*Information supplied*.
:::

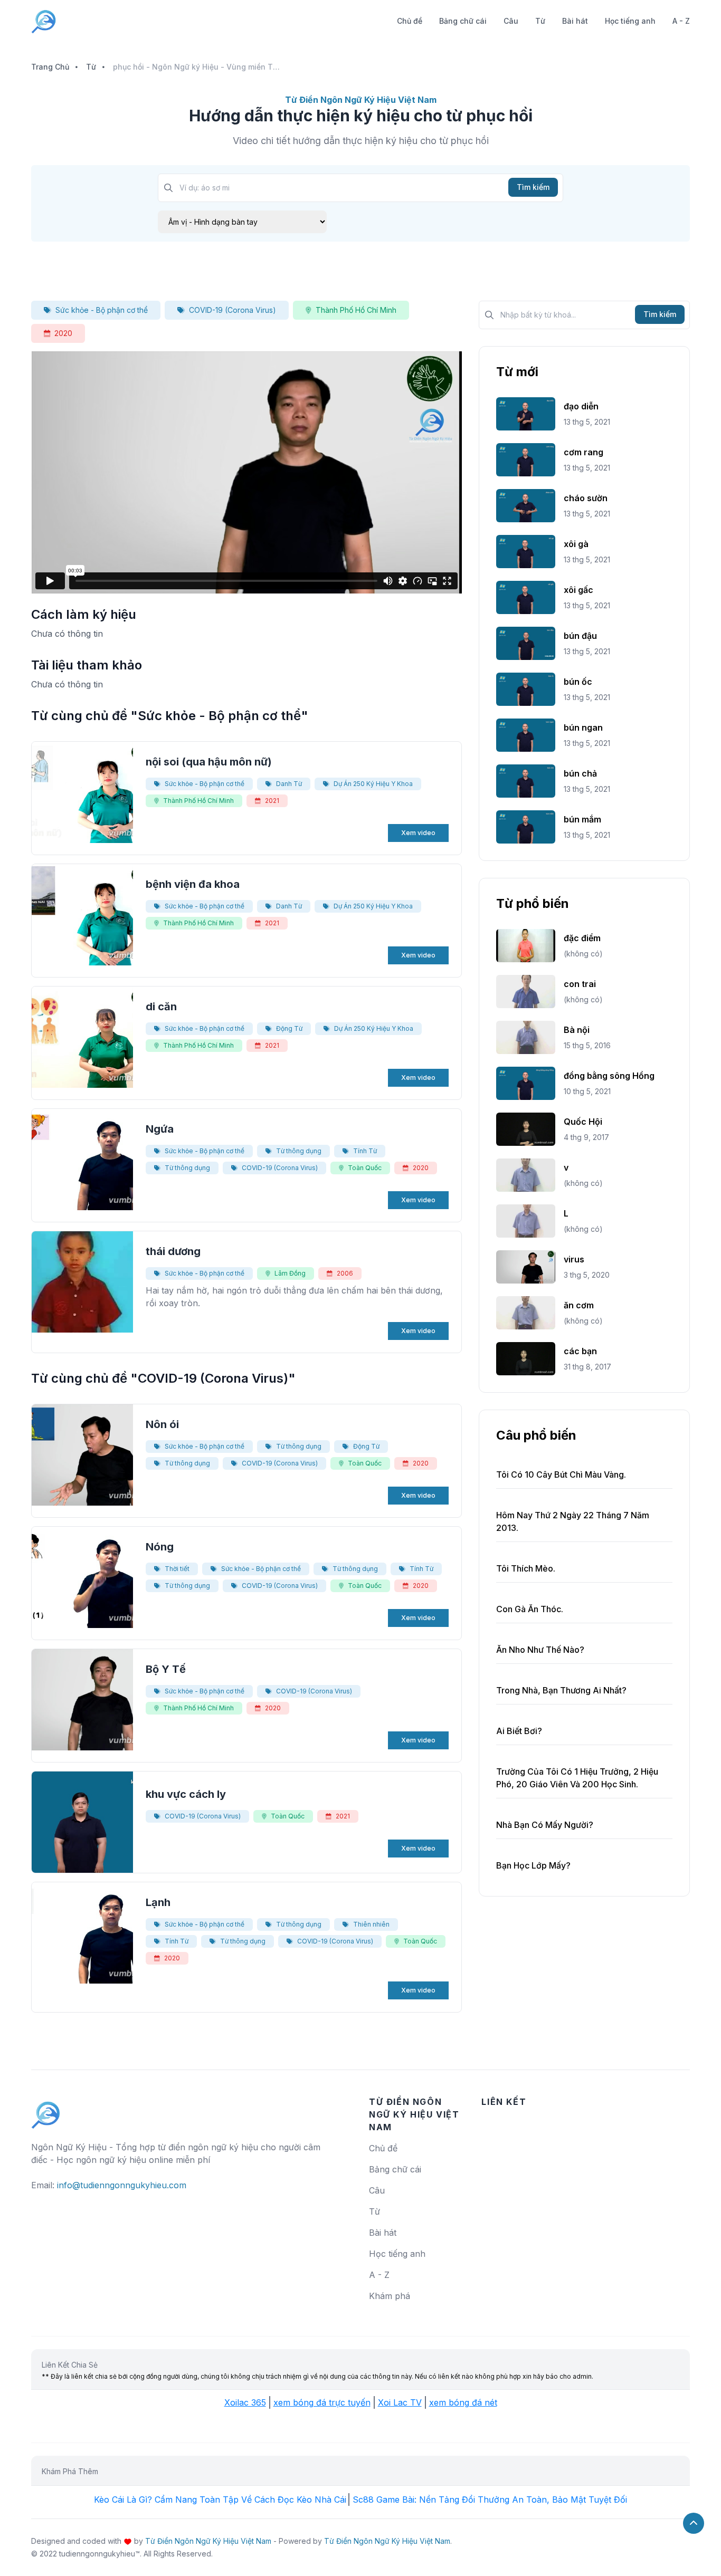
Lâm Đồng (290, 1273)
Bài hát (575, 20)
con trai (580, 984)
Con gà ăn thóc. (529, 1609)
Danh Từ (289, 784)
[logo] (46, 2110)
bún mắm (582, 819)
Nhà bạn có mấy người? (544, 1825)
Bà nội (577, 1029)
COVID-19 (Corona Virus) (232, 309)
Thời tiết (177, 1569)
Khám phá (389, 2296)
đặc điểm (582, 938)
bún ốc (578, 681)
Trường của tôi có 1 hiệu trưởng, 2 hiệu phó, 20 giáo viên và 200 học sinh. (577, 1777)
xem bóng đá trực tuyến (322, 2402)
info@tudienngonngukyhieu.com (121, 2185)
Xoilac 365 (245, 2402)
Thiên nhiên (371, 1924)
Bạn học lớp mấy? (533, 1865)
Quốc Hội (583, 1121)
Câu (511, 20)
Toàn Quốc (365, 1168)
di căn (161, 1006)
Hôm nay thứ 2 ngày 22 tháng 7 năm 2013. (572, 1521)
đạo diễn (581, 406)
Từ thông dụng (298, 1151)
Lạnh (158, 1902)
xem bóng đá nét (463, 2402)
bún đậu (580, 635)
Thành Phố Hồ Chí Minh (356, 309)
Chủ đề (409, 20)
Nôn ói (162, 1424)
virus (574, 1259)
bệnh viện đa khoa (193, 884)
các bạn (580, 1351)
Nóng (160, 1546)
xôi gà (576, 544)
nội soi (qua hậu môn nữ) (209, 761)
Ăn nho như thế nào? (540, 1649)
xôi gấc (578, 590)
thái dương (173, 1251)
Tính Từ (365, 1151)
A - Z (681, 20)
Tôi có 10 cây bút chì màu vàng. (561, 1474)
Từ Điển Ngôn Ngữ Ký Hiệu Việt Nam (208, 2540)
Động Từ (289, 1028)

:::

*Problem to solve*. Reproduce exactly the lines above from the line with "Bà nội (577, 1029)" to the line with "xôi gà (576, 544)", including both, and add nothing.

*Solution for this task*.
Bà nội (577, 1029)
COVID-19 (Corona Virus) (232, 309)
Thời tiết (177, 1569)
Khám phá (389, 2296)
đặc điểm (582, 938)
bún ốc (578, 681)
Trường của tôi có 1 hiệu trưởng, 2 hiệu phó, 20 giáo viên và 200 học sinh. (577, 1777)
xem bóng đá trực tuyến (322, 2402)
info@tudienngonngukyhieu.com (121, 2185)
Xoilac 365 (245, 2402)
Thiên nhiên (371, 1924)
Bạn học lớp mấy? (533, 1865)
Quốc Hội (583, 1121)
Câu (511, 20)
Toàn Quốc (365, 1168)
di căn (161, 1006)
Hôm nay thứ 2 ngày 22 tháng 7 năm 2013. (572, 1521)
đạo diễn (581, 406)
Từ thông dụng (298, 1151)
Lạnh (158, 1902)
xem bóng đá nét (463, 2402)
bún đậu (580, 635)
Thành Phố Hồ Chí Minh (356, 309)
Chủ đề (409, 20)
Nôn ói (162, 1424)
virus (574, 1259)
bệnh viện đa khoa (193, 884)
các bạn (580, 1351)
Nóng (160, 1546)
xôi gà (576, 544)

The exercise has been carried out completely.